Rodriguez: “Imprenditorialità, regole del gioco nuove”

Jorge Rodríguez, regole del gioco nuove

CARACAS – Jorge Rodríguez, responsabile del “Comando Nacional de Campaña Darío Vivas”, ha sostenuto che il Paese non può “continuare a sostenere una imprenditorialità abituata solamente a ricevere dollari dallo Stato”. Il leader del Psuv, ed esponente di primo piano del governo, ha commentato che, nella riunione sostenuta dall’organismo che presiede, è emersa la necessità di dare un colpo di timone e disegnare un nuovo modello di partecipazione dell’attività privata.

– In questa Costituzione è chiaramente stabilita la presenza dell’imprenditorialità privata – ha detto Rodríguez -. Ma una industria privata che produca ricchezze con regole del gioco nuove e chiare.

La scommessa, ha tenuto a sottolineare Rodríguez, è “su una imprenditorialità onesta che non contribuisca alla corruzione e al saccheggio del denaro pubblico”

Mentre in Venezuela il “Comando Nacional de Campaña Darío Vivas” cerca un avvicinamento con il settore privato della produzione che da anni reclama maggiore libertà, accesso alla valuta per l’acquisto delle materie prime, servizio pubblici efficienti, moderni e affidabili, il Paese continua ad essere al centro dell’attenzione dell’Unione Europea per l’instabilità politica, la violazione dei diritti umani e la crescita esponenziale della povertà.

Mercenari in Venezuela?

Il tema “Venezuela”, infatti, è sempre al centro del dibattito, in particolare quando si analizzano le relazioni dell’Ue con l’America Latina e i Caraibi. E oggi, in particolare, in merito all’impatto economico e sociale della pandemia sulla regione.

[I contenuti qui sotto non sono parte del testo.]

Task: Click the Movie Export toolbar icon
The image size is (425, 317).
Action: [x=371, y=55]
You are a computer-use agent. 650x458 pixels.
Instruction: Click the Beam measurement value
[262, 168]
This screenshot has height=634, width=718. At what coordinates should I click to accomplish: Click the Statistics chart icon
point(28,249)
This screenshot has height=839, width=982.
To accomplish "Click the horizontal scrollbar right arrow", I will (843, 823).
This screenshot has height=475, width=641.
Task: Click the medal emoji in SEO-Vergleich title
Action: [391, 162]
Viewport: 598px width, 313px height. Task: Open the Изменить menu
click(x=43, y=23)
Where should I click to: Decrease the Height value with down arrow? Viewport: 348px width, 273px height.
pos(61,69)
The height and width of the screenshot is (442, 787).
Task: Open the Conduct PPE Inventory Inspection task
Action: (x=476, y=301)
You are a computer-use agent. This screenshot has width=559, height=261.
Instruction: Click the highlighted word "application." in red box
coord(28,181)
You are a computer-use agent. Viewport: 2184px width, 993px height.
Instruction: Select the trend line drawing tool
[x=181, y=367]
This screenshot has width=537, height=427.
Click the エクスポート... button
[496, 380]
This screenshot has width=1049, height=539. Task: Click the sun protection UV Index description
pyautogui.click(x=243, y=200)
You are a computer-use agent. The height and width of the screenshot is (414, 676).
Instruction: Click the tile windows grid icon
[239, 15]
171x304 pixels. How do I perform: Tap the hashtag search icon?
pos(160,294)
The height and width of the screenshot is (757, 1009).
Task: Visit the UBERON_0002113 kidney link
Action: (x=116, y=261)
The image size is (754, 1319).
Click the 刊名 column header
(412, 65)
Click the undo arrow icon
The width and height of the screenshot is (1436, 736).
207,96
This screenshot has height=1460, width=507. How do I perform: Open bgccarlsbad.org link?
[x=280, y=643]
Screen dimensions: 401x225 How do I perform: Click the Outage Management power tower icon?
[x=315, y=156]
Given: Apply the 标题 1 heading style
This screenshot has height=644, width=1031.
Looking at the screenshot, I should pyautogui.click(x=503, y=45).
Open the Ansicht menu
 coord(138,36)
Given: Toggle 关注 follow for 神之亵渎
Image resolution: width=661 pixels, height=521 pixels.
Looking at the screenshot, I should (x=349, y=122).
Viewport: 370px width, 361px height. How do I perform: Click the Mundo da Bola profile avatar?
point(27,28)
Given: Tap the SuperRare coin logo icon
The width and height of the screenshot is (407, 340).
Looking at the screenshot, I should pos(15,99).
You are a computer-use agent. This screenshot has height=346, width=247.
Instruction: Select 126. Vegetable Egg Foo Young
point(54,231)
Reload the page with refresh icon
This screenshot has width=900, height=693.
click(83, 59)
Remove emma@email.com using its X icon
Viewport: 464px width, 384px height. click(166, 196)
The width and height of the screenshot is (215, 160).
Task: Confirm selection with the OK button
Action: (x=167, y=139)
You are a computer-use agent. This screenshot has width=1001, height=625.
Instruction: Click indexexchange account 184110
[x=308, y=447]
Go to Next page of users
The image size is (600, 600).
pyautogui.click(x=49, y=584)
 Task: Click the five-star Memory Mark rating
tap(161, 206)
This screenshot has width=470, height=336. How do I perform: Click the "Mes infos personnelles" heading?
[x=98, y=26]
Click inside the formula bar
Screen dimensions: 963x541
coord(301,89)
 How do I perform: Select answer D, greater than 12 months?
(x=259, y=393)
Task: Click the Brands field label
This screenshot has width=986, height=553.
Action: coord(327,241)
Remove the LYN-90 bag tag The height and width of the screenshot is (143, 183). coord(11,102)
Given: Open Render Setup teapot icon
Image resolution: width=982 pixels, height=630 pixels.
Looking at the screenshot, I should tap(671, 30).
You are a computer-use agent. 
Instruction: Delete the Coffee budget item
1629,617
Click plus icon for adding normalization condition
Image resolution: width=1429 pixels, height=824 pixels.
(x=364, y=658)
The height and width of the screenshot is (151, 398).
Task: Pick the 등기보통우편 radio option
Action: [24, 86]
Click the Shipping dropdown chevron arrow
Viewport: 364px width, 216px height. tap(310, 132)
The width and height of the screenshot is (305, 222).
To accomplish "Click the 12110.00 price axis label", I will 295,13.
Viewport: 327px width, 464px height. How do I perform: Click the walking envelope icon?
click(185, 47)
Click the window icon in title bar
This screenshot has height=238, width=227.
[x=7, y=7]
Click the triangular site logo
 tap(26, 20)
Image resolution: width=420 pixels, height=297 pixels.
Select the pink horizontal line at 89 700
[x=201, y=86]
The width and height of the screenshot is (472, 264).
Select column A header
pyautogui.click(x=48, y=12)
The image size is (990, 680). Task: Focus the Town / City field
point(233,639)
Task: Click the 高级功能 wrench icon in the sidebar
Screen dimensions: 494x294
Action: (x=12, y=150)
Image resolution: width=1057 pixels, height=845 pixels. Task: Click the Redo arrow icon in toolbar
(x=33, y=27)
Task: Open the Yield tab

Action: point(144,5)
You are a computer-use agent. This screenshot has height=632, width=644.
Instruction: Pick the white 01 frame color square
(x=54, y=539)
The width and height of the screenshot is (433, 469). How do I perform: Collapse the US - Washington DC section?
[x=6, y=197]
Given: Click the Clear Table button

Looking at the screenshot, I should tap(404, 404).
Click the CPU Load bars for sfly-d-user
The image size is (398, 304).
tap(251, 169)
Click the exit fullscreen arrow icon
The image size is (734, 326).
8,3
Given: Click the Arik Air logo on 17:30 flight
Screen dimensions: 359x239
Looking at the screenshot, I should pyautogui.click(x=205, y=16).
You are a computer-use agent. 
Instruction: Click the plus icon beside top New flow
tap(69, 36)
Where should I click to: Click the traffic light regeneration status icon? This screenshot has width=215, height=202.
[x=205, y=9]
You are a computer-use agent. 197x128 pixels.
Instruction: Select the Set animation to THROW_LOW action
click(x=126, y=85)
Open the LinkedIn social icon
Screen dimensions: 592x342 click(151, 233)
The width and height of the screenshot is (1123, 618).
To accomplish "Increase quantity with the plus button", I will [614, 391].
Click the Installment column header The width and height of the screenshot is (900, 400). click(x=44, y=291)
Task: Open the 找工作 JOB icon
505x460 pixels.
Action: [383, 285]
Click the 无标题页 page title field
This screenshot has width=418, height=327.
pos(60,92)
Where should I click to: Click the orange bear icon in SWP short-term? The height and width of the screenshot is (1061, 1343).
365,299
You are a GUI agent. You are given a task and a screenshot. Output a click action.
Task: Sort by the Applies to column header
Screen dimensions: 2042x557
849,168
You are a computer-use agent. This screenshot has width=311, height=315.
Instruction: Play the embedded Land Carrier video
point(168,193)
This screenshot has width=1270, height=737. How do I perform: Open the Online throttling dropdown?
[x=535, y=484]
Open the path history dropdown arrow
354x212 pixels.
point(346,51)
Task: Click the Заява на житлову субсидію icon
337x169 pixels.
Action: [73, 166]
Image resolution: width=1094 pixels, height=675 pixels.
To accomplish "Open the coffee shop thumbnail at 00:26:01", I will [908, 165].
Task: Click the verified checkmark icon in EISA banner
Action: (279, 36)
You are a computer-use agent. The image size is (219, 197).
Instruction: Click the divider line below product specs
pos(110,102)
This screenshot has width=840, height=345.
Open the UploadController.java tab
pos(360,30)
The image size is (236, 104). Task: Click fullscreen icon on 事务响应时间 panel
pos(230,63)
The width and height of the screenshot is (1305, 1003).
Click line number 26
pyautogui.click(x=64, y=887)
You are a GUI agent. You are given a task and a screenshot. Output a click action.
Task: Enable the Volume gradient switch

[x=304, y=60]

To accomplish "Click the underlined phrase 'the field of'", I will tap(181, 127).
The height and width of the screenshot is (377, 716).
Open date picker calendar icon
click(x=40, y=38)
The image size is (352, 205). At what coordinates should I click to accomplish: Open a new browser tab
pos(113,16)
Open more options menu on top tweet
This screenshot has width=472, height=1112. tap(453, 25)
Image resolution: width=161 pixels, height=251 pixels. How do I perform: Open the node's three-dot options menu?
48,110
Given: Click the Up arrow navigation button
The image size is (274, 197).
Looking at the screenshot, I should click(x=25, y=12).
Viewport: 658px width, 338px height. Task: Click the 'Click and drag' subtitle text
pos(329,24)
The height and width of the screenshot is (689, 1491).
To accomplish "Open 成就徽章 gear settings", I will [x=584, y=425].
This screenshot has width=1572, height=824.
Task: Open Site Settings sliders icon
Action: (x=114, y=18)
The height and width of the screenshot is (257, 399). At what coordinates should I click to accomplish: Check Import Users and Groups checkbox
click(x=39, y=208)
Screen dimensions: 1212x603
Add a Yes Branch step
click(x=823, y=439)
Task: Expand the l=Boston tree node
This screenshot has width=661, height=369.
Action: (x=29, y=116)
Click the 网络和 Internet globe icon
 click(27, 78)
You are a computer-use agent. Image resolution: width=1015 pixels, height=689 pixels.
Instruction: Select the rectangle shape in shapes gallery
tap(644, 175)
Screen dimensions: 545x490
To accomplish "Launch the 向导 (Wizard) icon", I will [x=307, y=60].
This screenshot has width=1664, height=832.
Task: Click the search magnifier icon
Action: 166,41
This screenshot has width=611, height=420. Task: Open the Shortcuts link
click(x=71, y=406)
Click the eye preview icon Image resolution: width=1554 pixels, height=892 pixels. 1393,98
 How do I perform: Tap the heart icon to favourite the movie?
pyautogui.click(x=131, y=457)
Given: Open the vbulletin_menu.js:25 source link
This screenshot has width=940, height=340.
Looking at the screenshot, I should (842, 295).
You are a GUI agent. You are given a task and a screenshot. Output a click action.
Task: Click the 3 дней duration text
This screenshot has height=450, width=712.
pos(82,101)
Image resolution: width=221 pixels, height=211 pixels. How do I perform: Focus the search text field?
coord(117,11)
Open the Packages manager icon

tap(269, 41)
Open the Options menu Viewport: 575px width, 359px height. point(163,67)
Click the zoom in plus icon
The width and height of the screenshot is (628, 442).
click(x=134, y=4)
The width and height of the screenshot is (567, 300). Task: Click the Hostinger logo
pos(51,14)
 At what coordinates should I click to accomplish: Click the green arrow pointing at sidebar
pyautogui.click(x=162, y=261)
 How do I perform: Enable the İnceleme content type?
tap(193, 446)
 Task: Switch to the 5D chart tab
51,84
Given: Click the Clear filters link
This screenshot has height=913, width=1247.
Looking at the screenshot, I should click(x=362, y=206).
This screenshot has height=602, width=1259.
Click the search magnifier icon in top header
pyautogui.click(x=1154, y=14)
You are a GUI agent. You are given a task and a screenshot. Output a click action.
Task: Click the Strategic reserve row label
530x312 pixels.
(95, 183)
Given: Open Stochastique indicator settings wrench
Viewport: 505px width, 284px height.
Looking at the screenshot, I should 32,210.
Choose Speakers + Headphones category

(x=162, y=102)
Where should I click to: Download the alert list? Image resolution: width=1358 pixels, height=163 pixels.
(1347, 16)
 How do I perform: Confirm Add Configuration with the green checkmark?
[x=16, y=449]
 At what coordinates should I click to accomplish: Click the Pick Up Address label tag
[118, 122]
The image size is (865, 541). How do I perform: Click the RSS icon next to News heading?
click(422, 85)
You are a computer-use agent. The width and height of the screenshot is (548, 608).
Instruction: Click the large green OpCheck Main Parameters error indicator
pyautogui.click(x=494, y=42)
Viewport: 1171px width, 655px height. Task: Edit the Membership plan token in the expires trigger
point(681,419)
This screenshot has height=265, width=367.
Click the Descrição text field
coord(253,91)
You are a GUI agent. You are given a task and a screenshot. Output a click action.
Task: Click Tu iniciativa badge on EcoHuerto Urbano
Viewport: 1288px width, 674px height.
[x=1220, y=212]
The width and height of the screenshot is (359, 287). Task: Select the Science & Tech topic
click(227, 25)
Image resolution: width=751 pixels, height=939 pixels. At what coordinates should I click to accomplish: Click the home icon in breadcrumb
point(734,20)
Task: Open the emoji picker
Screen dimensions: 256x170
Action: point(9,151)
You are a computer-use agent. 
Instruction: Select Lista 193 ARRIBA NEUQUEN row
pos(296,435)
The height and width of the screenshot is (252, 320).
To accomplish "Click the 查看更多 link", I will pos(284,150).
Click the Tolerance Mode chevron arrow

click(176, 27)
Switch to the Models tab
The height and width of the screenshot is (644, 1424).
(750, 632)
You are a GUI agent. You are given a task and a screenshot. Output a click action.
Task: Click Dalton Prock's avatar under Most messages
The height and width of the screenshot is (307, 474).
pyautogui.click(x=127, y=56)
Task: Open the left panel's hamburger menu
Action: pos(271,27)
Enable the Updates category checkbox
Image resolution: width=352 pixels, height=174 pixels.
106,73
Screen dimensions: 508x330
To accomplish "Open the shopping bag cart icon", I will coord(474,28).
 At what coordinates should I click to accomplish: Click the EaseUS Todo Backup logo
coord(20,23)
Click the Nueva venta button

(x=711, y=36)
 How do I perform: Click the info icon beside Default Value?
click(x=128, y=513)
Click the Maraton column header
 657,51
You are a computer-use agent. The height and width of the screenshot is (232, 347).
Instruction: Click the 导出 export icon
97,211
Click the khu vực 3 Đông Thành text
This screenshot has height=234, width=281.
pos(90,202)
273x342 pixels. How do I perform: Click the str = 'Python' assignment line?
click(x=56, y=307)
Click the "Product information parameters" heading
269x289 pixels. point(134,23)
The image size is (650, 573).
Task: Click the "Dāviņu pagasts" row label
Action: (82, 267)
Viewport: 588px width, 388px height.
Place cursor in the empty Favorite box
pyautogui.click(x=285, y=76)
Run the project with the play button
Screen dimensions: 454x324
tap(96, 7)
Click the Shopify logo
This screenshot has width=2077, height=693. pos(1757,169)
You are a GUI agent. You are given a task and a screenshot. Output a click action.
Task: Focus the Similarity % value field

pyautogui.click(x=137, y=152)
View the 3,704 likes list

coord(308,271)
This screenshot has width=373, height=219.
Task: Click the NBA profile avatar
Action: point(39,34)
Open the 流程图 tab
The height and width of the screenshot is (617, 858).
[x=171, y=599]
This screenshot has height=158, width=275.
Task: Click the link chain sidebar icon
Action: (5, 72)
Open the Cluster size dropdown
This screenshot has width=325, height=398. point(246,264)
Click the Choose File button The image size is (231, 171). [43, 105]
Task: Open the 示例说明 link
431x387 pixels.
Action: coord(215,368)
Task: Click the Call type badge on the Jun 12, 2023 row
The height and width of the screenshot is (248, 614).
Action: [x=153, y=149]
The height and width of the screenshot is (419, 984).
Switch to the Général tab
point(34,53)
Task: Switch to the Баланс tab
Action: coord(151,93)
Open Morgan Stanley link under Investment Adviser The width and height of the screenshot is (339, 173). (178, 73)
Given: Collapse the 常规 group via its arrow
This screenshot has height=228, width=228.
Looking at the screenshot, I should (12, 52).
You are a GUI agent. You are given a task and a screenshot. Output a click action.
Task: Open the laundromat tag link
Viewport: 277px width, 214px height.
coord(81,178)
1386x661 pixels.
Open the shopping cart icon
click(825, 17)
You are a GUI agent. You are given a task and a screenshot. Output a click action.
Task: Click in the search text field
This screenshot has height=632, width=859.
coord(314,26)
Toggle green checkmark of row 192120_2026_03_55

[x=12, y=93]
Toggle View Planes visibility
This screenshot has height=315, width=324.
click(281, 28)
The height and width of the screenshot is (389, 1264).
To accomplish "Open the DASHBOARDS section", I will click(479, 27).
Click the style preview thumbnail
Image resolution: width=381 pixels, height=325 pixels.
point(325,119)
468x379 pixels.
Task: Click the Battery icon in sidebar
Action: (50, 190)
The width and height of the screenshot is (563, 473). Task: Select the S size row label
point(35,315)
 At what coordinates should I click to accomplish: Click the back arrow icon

Mentre il Venezuela attraversa la sua peggiore crisi sanitaria, il presidente della Repubblica, Nicolás Maduro, ha di nuovo denunciato l’addestramento in Colombia di oltre mille mercenari. Torna il fantasma di sabotaggi e terrorismo.

–  Lo stanno facendo – ha insistito una volta ancora il presidente della Repubblica – nell’ambito delle strutture dell’intelligence colombiana, con piena consapevolezza, oltre che protezione e appoggio, da parte del presidente Iván Duque. Si tratta – ha aggiunto il capo dello Stato – di mercenari, terroristi che dalla Colombia cercano di infiltrarsi in Venezuela. Cercano di sabotare il clima politico e elettorale che deve portarci il 6 dicembre prossimo al voto per eleggere la nuova Assemblea nazionale.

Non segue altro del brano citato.